Je fus d'abord attiré par la jaquette, qui promettait une mise en abyme rare pour le lecteur : le roman de la mythique bibliothèque d'Alexandrie ; un peu le même frisson qu'en découvrant "Une histoire de la lecture" de Manguel, ou en refermant "
La bibliothèque de Babel" de
Borgès. Las, les toutes premières pages impriment fortement un cadre romanesque et arabisant, apparemment sans grand rapport avec la promesse, qui m'ont d'abord fait l'effet d'une mise en bouche ratée.
Il a donc fallu que je m'y essaye une deuxième fois et que je dépasse la première (courte) partie et son style un peu précieux et ampoulé pour plonger dans le véritable apport de ce livre : retracer 1000 ans d'histoire des sciences antiques jusqu'à la fatidique destruction de "La Bibliothèque" vers 640 ap. JC.
Le livre est de ce fait à rapprocher du jubilatoire (et un peu frustrant de s'arrêter aussi tôt dans
L Histoire) "Théorème du Perroquet" de
Denis Guedj, qui déclinait pour les sciences ce que Jostein Gaard avait assez brillamment réussi pour la philosophie avec son "Monde de Sophie".
Le propos de Luminet est un peu différent, puisqu'il centre son propos sur Alexandrie et la pensée scientifique grecque. Cela lui permet d'offrir un panorama unique sur une effervescence intellectuelle, ses poussées, ses relations avec les autres pouvoirs politiques et spirituels. Or il s'agit des fondements scientifiques qui vont servir de socle pendant encore 1000 ans, jusqu'aux remises en questions radicales de Copernic puis Newton.
Une première chose est plaisante pour l'ancien étudiant que je fus il y a quelques jolies lurettes : tous les concepts demeurent compréhensibles et accessibles, probablement de par leur relative simplicité.
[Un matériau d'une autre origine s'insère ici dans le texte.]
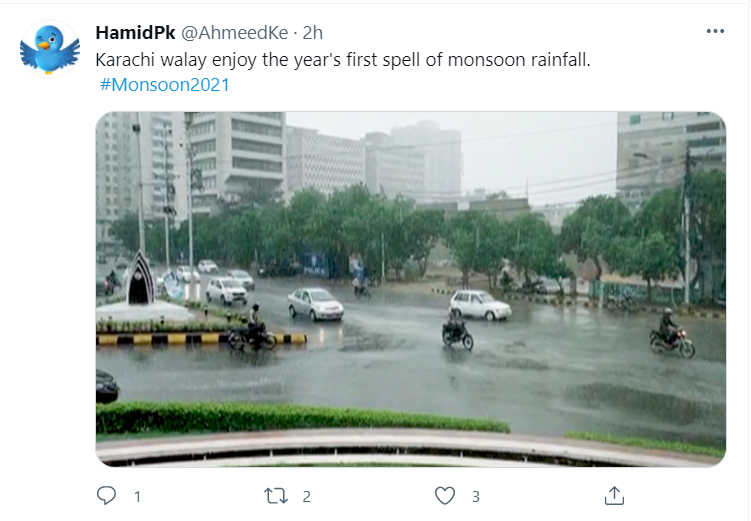Like the tweet with the heart icon
Screen dimensions: 751x521
click(445, 496)
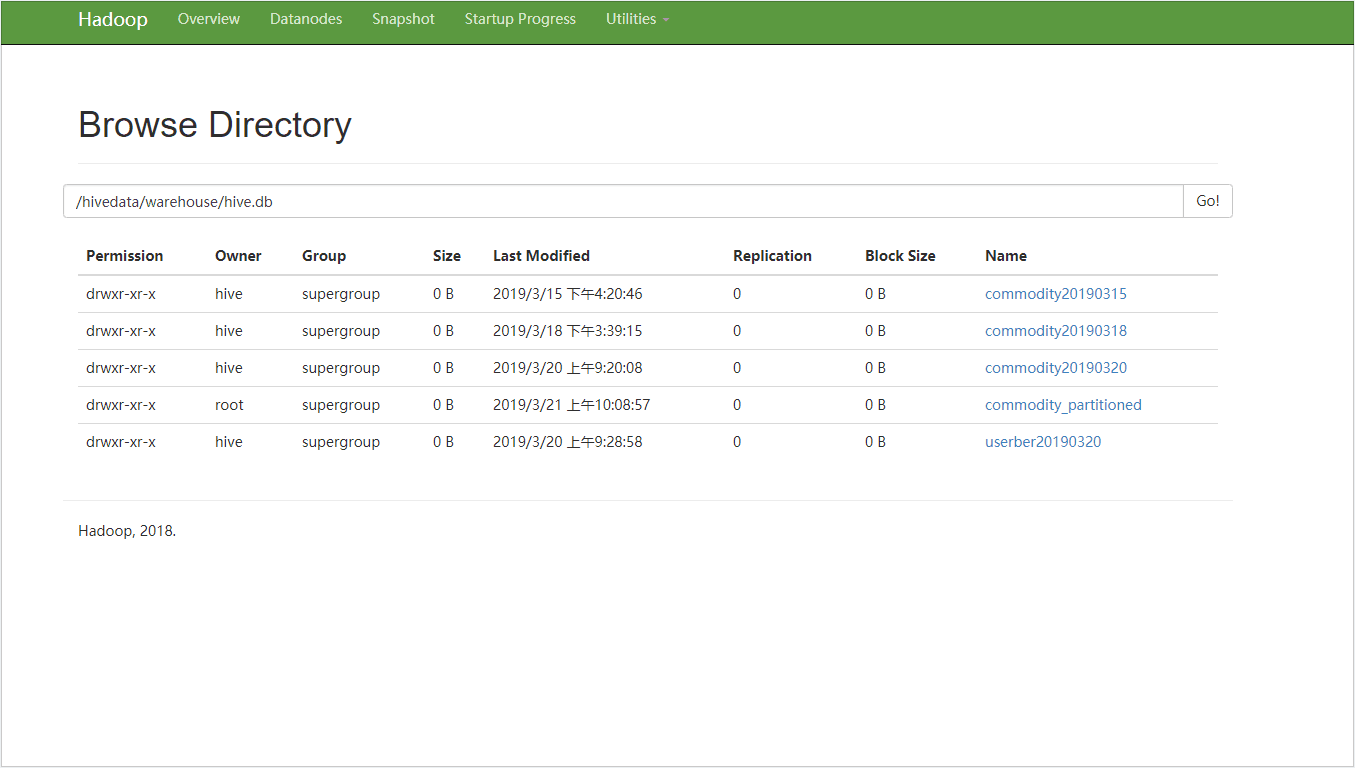This screenshot has width=1355, height=768.
Task: Open the Datanodes page
Action: tap(305, 18)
Qui plus est, l'auteur a rajouté un corpus de notes savantes qui en détaillent et expliquent la majeur partie d'entre eux.
A un deuxième niveau, on apprécie la construction, faite essentiellement de narrations alternées des quatre protagonistes et de leurs dialogues, sur le mode de la littérature didactique classique. Cette construction est aussi un hommage, un peu plaqué, laissant voir certaines ficelles mais qui s'effacent rapidement devant la qualité du talent de conteur de son auteur. Jamais rébarbatif, ne forçant pas sur des échanges trop scientifiques ou intellectuels, le livre nous embarque d'abord et avec une réussite certaine à travers le matin de notre aventure intellectuelle humaine. Les histoires s'enchainent, s'empilent, se répondent, pour tenir la promesse initiale, celle du roman. Ce que l'auteur avouera ouvertement dans sa postface : il a moins cherché à faire oeuvre d'historien qu'à construire une histoire qui sait prendre les libertés nécessaires avec
L Histoire, avérée ou précisément douteuse.
Au final donc, un bon plaisir de lecture.